EXCERPTED TEXT:
►

Python 3.1.2 and marshal

R

raj

Hi,

I am using 64 bit Python on an x86_64 platform (Fedora 13). I have
some code that uses the python marshal module to serialize some
objects to files. However, in moving the code to python 3 I have come
across a situation where, if more than one object has been serialized
to a file, then while trying to de-serialize only the first object is
de-serialized. Trying to de-serialize the second object raises an
EOFError. De-serialization of multiple objects works fine in Python
2.x. I tried going through the Python 3 documentation to see if
marshal functionality has been changed, but haven't found anything to
that effect. Does anyone else see this problem? Here is some
example code:

bash-4.1$ cat marshaltest.py
import marshal

numlines = 1
numwords = 25

stream = open('fails.mar','wb')
marshal.dump(numlines, stream)
marshal.dump(numwords, stream)
stream.close()

tmpstream = open('fails.mar', 'rb')
value1 = marshal.load(tmpstream)
value2 = marshal.load(tmpstream)

print(value1 == numlines)

◄

RAW DATA:
►

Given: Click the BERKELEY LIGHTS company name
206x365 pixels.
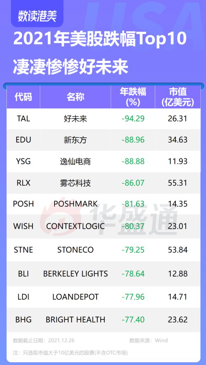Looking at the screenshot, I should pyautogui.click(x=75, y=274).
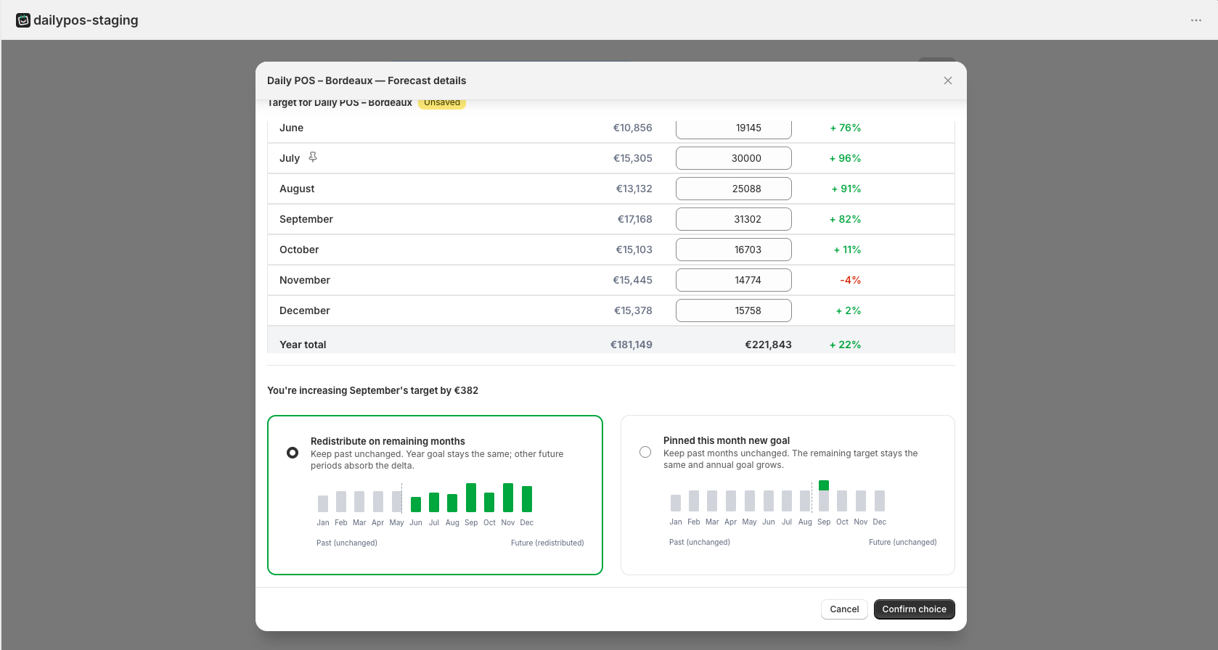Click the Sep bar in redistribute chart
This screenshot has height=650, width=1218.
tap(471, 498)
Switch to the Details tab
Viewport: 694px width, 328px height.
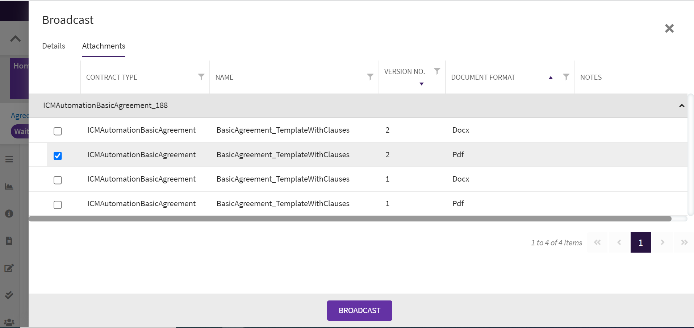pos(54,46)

◄
►

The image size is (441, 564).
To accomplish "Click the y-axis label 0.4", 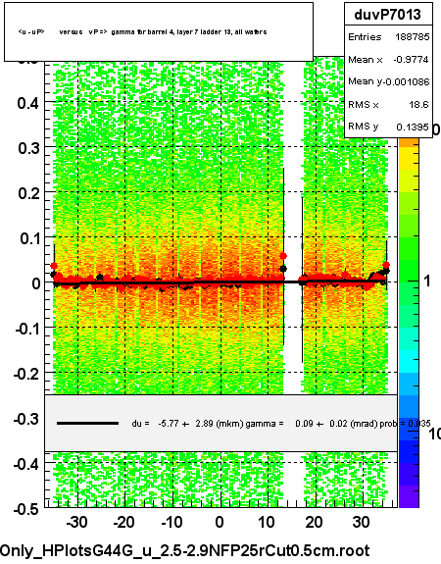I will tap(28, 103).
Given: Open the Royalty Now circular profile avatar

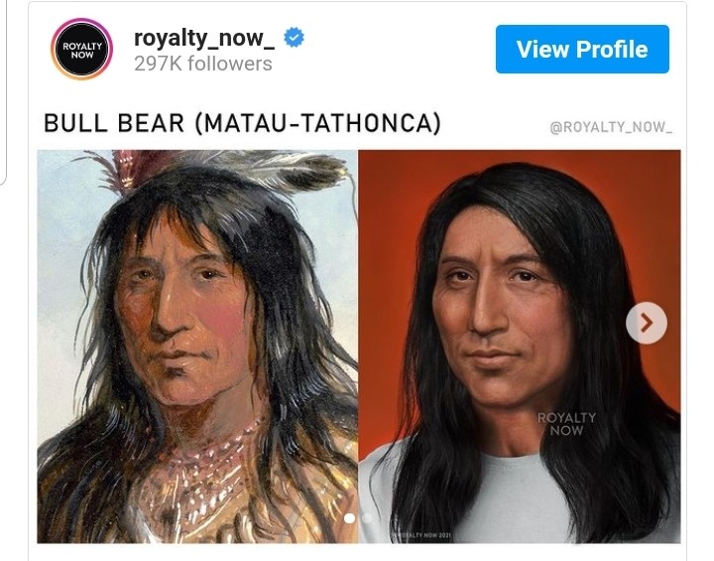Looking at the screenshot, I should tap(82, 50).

◄
►

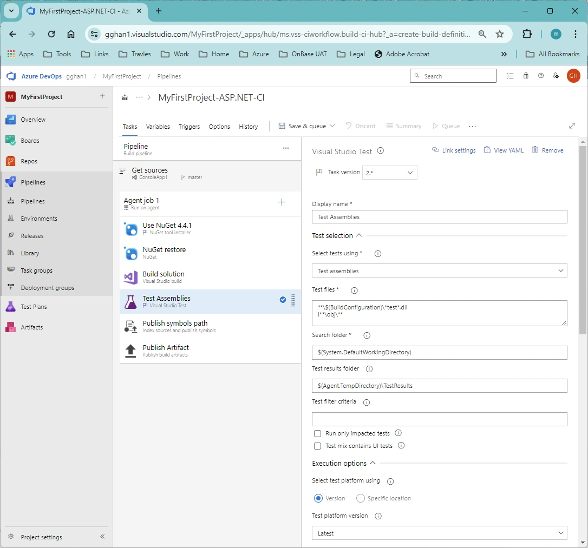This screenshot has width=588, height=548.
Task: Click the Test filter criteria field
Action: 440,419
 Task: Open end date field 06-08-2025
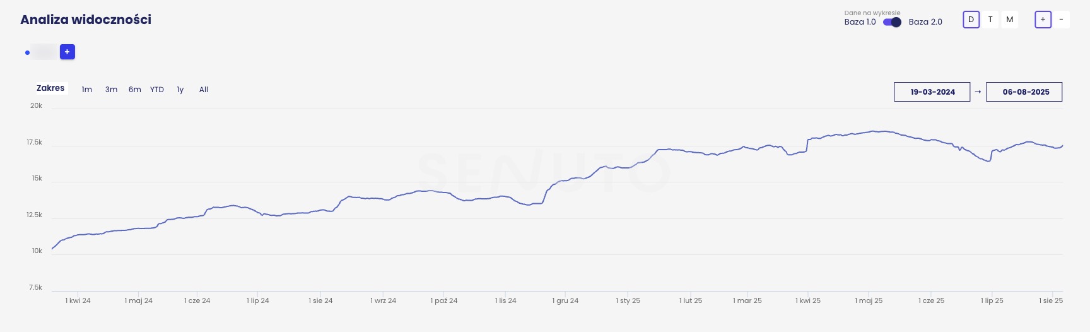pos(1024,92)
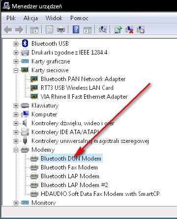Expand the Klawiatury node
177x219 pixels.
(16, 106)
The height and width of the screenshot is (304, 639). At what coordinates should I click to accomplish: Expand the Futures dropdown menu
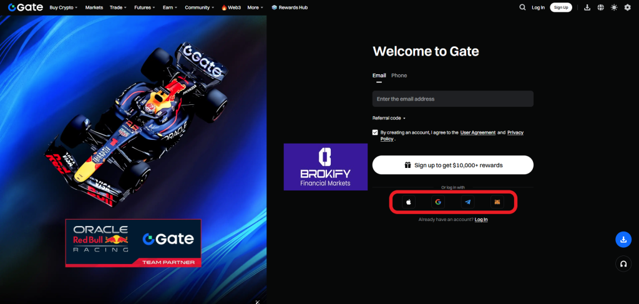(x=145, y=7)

◄

DO THIS: Pick up the forum post about Python 3 marshal after its final line, `print(value1 == numlines)`, and carry it on from there. The three blocks of material have no connection to the forum post about Python 3 marshal.

ANSWER TO THIS EXERCISE:
print(value2 == numwords)


Here are the results of running this code

bash-4.1$ python2.7 marshaltest.py
True
True

bash-4.1$ python3.1 marshaltest.py
Traceback (most recent call last):
File "marshaltest.py", line 13, in <module>
value2 = marshal.load(tmpstream)
EOFError: EOF read where object expected

Interestingly the file created by using Python 3.1 is readable by both
Python 2.7 as well as Python 2.6 and both objects are successfully
read.

Cheers,
raj
 
T

Thomas Jollans

Hi,

I am using 64 bit Python on an x86_64 platform (Fedora 13). I have
some code that uses the python marshal module to serialize some
objects to files. However, in moving the code to python 3 I have come
across a situation where, if more than one object has been serialized
to a file, then while trying to de-serialize only the first object is
de-serialized. Trying to de-serialize the second object raises an
EOFError. De-serialization of multiple objects works fine in Python
2.x. I tried going through the Python 3 documentation to see if
marshal functionality has been changed, but haven't found anything to
that effect. Does anyone else see this problem? Here is some
example code:

Interesting. I modified your script a bit:

0:pts/2:/tmp% cat marshtest.py
from __future__ import print_function
import marshal
import sys
if sys.version_info[0] == 3:
bytehex = lambda i: '%02X ' % i
else:
bytehex = lambda c: '%02X ' % ord(c)

numlines = 1
numwords = 25

stream = open('fails.mar','wb')
marshal.dump(numlines, stream)
marshal.dump(numwords, stream)
stream.close()

tmpstream = open('fails.mar', 'rb')

for byte in tmpstream.read():
sys.stdout.write(bytehex(byte))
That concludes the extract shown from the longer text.